Now that the books are available (not just from the Internet Archive, but from a number of other sources as well), the next step is to figure out the best possible ways to actually make these books available to the XO and Sugar users. The major constraining factor is bandwidth, we do have deployments with zero, or very limited Internet connectivity, and perhaps these are the deployments which need access to these books the most. I spent most of this week working on implementing a feature in the Get Books activity which would allow books to be distributed via what has been jokingly called a sneaker-net (or sandalnet/chappalnet, if you prefer those forms of footwear). The idea is very simple – at a centralized location with Internet access, choose a few thousand books (size of a typical book is usually a few hundred KB or less), put them in a USB pen-drive and add a OPDS catalog to the mix. Make copies of the drive, and send them to the schools without connectivity. The latest version of Get Books would recognize the drive, and let the student browse through the collection, search for books, and add whatever she wants to the Sugar Journal. Once a book is in the Journal, it can be shared among all the students using the Journal object transfer support in Sugar, or via the Read Activity directly. So essentially, you get a Library on a Stick, with thousands of books, something which, till now, in its physical form, has been largely restricted to better equipped (and usually richer) schools.
Of course, even larger collections can be distributed if a School Server (XS) is present in the mix (due to the fact that the school server can have a larger disk in it), and support for this type of distribution method involving the XS would hopefully appear within the next few releases of Get Books.

Braindump on ebooks

The inspiration for this post comes from a talk by Alan Kay, entitled Beyond the Printing Press: Computers as Learning Environments for All Children. You can view the video recording of the talk here


The development versions of Read Activity is now shipping with Epub support. This makes me excited for quite a few reason. Of course, the most obvious reason to get excited is the fast growth and adoption of Epub as a standard for e-books. However, there is more to it…
Books, once again (after Gutenberg’s time) are changing. Gutenberg brought in the transition from hand-written books to large-scale print – and now we see yet another shift, where books are transitioning from ink, paper and the printing press to bits stored inside a variety of devices. Towards the beginning of the printing press revolution, there was a strong desire and tendency to mimic the “old” format as much as possible, in terms of look and feel. Gutenberg and his associates even hand-drew illuminated decoration on the Gutenberg Bibles, to retain the similarity to the older, handwritten copies of the Bible. In what seems to be an almost eerie repetition, today, in the ebook, we see a strong desire to mimic the traditional book as much as possible. (eg ebook readers trying to retain the older “UI” paradigm, efforts to make ebooks retain the formatting niceties of traditional books, etc). This is not unusual, or wrong. We are used to the traditional book, and it is important to make the path to transition as smooth as possible.
However, what makes me really excited at this stage is something else. It is the potential new things we could do with Ebooks, things that would not have been possible with books in the old format. This weekend, I did some changes to a Epub file, and extended the Read Activity a bit to come up with a few such things:

  • Audio-visual content inside books: This is almost obvious – with the transition to books which are read on devices having audio/video capabilities, the next logical step is to embed these into books.

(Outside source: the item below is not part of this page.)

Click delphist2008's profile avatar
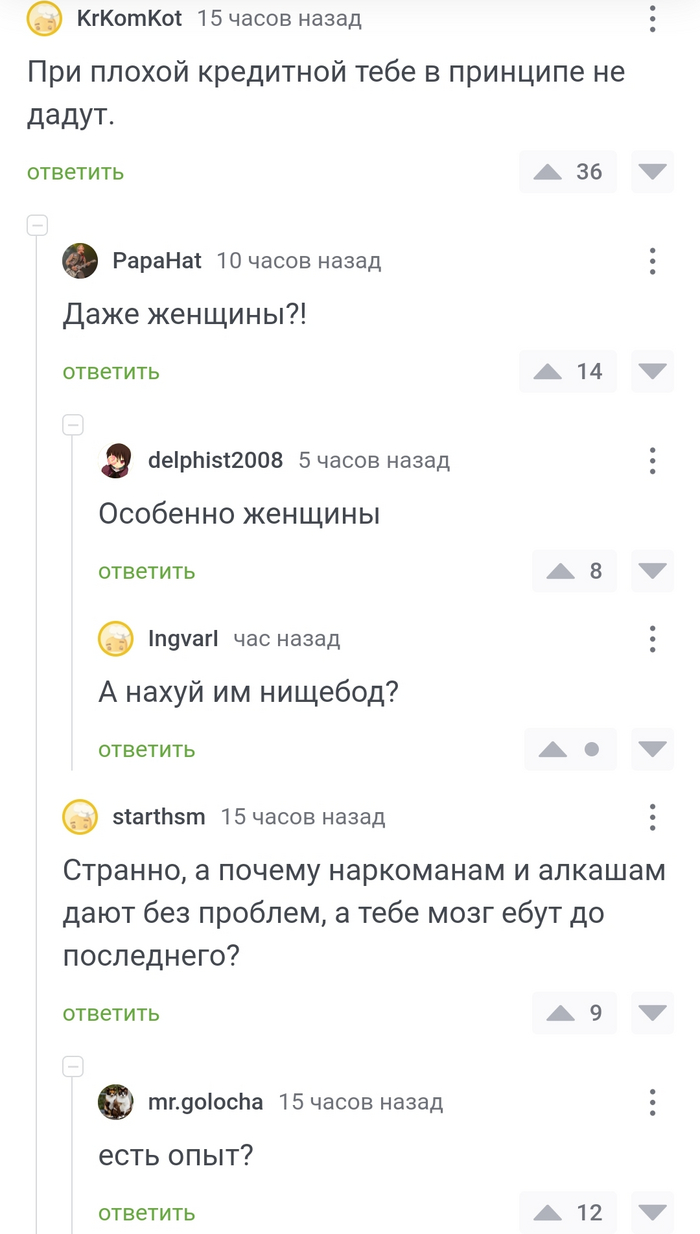The height and width of the screenshot is (1234, 700). pyautogui.click(x=115, y=461)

    (Video from the Internet Archive, text from Wikipedia)
  • An interactive shell inside a book: An interactive Python shell inside a book teaching Python, so that small examples and snippets can be tried out inside the book, right away.

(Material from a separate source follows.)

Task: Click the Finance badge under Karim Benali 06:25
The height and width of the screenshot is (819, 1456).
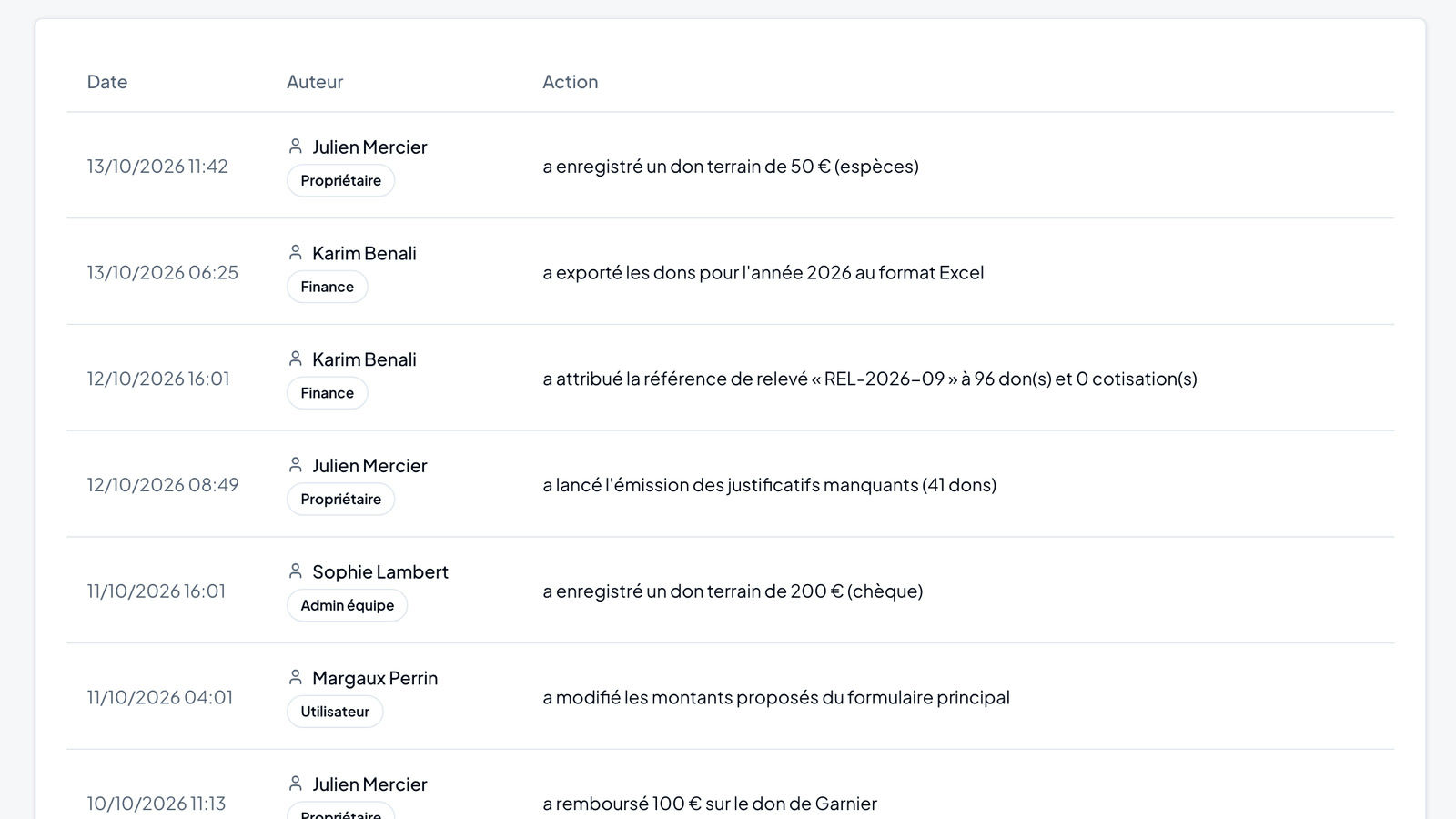Action: click(x=328, y=287)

    (Text from How to Think like a Computer Scientist, Python edition)
  • A full blown, interactive environment inside books: A book on digital logic can have a small sandboxing area, where readers could connect the various virtual components together, and see what happens.

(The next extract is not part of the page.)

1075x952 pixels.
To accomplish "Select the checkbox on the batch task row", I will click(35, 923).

    (Text from Wikipedia and the Lorem Ipsum generator, demo from the Etoys project)

Of course, this is just a proof of concept, and probably most Epub readers will simply ignore the interactive content part. Moreover, there may be security issues with such books as well (the idea of having a Python shell inside a book will make many nervous) – but I think this is where Bitfrost, and its software implementation, Rainbow (which is essentially an isolation shell) comes in.
There is another way of “interaction” which I have not covered in the above screencasts – and this is something which is already available in traditional ink and paper books, especially text-books. Ebooks need to support “exercises” like fill-in-the-blanks, multiple-choice-questions, etc. There is an urgent need to support this, and this should be done in a standardized way. The local storage standard associated with HTML5 seems to be a possible way forward, though probably there might be better ways to do this (especially if we want the ability to have teachers remotely check and evaluate exercises done on e-textbooks).

Read and Epub and beyond

For the past few weeks, I have been spending most of my time implementing Epub support for Sugar’s Read activity. Epub is gaining increasing acceptance, and a few weeks back, Project Gutenberg started distributing many of their material in the format, and Google + Sony also seem to have started to distribute a large chunk of public domain books as Epubs.

Today I finally reached the stage where the work could be tested on an actual XO, and here’s how it looks:
Read opening a Epub file on an XO

The rendering is done using WebkitGTK (the Python bindings) and I was a bit concerned about the possible performance issues on the XO-1 (which has a relatively ancient processor, slow filesystem access, only 256 MB of RAM and no swap). The biggest worry was the loading time – since it involves pre-rendering the entire book to gather metrics for pagination (most Epub books I have come across do not have clearly defined page-breaks, so that has to be figured out), but to my surprise (and relief) the load time turned out to be quite acceptable.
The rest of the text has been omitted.